1. For each failed node, Click Fail Over under the Server Nodes tab in Web Console.

   After you click Fail Over, under Web Console | Log tab you will see whether data is unavailable and which vBuckets are unavailable. If you do not have enough replicas for the number of failed over nodes, some vBuckets will no longer be available:

   
2. Add new functioning nodes to replace the failed nodes.

   Do not rebalance after you add new nodes to the cluster. Typically you do this after adding nodes to a cluster, but in this scenario the rebalance will destroy information about the missing vBuckets and you cannot recover them.

   

   In this example we have two nodes that failed in a three-node cluster and we add a new node 10.3.3.61.

   If you are certain your cluster can easily handle the workload and recovered data, you may choose to skip this step.

3. Run cbrecovery to recover data from your backup cluster. In the Server Panel, a Stop Recovery button appears.

   After the recovery completes, this button disappears.

4. Rebalance your cluster.

   Once the recovery is done, you can rebalance your cluster, which will recreate replica vBuckets and evenly redistribute them across the cluster.

   

Recovery ‘Dry-Run’

Before you recover vBuckets, you may want to preview a list of buckets no longer available in the cluster. Use this command and options:

   shell> ./cbrecovery http://Administrator:[email protected]:8091 http://Administrator:[email protected]:8091 -n

Here we provide administrative credentials for the node in the cluster as well as the option -n. This will return a list of vBuckets in the remote secondary cluster which are no longer in the your first cluster. If there are any unavailable buckets in the cluster with failed nodes, you see output as follows:

   2013-04-29 18:16:54,384: MainThread Missing vbuckets to be recovered:[{"node": "[email protected]",
"vbuckets": [513, 514, 515, 516, 517, 518, 519, 520, 521, 522, 523, 524, 525, 526,, 528, 529,
530, 531, 532, 533, 534, 535, 536, 537, 538, 539, 540, 541, 542, 543, 544, 545,, 547, 548,
549, 550, 551, 552, 553, 554, 555, 556, 557, 558, 559, 560, 561, 562, 563, 564, 565, 566, 567,
568, 569, 570, 571, 572,....

Where the vbuckets array contains all the vBuckets that are no longer available in the cluster. These are the bucket you can recover from the remotes cluster. To recover the vBuckets:

shell> ./cbrecovery http://Administrator:password@<From_IP>:8091 \
 http://Administrator:password@<To_IP>:8091 -B bucket_name

You can run the command on either the cluster with unavailable vBuckets or on the remote cluster, as long as you provide the hostname, port, and credentials for remote cluster and the cluster with missing vBuckets in that order. If you do not provide the parameter -B the tool assumes you will recover unavailable vBuckets for the default bucket.

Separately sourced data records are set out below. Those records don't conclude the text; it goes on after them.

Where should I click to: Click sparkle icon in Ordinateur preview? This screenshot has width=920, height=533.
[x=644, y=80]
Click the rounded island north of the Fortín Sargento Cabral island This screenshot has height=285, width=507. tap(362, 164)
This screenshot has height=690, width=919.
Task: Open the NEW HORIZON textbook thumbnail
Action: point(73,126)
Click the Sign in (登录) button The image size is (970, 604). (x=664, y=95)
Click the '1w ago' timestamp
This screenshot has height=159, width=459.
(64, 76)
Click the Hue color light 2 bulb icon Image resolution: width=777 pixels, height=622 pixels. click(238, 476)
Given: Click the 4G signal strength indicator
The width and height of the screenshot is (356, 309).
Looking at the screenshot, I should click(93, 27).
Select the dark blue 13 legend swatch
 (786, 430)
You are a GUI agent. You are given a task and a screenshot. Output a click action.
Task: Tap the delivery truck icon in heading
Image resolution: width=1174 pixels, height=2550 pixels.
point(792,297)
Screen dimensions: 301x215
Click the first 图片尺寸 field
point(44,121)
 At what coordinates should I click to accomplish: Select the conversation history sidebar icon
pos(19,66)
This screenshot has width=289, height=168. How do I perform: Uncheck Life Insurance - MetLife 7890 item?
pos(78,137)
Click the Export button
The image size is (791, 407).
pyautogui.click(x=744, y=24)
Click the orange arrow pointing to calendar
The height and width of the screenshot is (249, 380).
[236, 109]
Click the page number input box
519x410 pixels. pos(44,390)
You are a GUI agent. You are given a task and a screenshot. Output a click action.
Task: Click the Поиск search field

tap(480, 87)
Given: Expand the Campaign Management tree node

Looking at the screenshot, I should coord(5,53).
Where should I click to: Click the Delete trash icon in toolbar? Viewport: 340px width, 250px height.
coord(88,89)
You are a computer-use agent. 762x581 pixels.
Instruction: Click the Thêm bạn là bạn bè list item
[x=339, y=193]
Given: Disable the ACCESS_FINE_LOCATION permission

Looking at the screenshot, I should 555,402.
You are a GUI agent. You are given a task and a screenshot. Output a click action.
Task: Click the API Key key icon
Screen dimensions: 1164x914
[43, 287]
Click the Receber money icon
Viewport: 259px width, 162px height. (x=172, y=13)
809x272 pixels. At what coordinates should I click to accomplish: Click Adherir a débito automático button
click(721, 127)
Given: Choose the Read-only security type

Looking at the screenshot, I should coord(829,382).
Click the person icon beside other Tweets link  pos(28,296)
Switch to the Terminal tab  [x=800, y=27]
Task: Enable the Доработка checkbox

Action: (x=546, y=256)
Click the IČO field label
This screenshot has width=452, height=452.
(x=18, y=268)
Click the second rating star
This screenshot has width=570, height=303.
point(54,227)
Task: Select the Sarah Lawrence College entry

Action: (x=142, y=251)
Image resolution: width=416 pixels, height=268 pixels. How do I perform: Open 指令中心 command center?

Monitoring the Recovery Process

You can monitor the progress of recovery under the Data Buckets tab of Couchbase Web Console:

1. Click on the Data Buckets tab.
2. Select the data bucket you are recovering in the Data Buckets drop-down.
3. Click on the Summary drop-down to see more details about this data bucket. You see an increased number in the items level during recovery:
4. You can also see the number of active vBuckets increase as they are recovered until you reach 1024 vBuckets. Click on the vBucket Resources drop-down:

   As this tool runs from the command line you can stop it at any time as you would any other command-line tool.

5. A Stop Recovery button appears in the Servers panels. If you click this button, you will stop the recovery process between clusters. Once the recovery process completes, this button will no longer appear and you will need to rebalance the cluster. If you are in Couchbase Web Console, you can also stop it in this panel:
6. After recovery completes, click on the Server Nodes tab then Rebalance to rebalance your cluster.

When cbrecovery finishes it will output a report in the console:

 Recovery :                Total |    Per sec
 batch    :                 0000 |       14.5
 byte     :                 0000 |      156.0
 msg      :                 0000 |       15.6
4 vbuckets recovered with elapsed time 10.90 seconds

In this report batch is a group of internal operations performed by cbrecovery, byte indicates the total number of bytes recovered and msg is the number of documents recovered.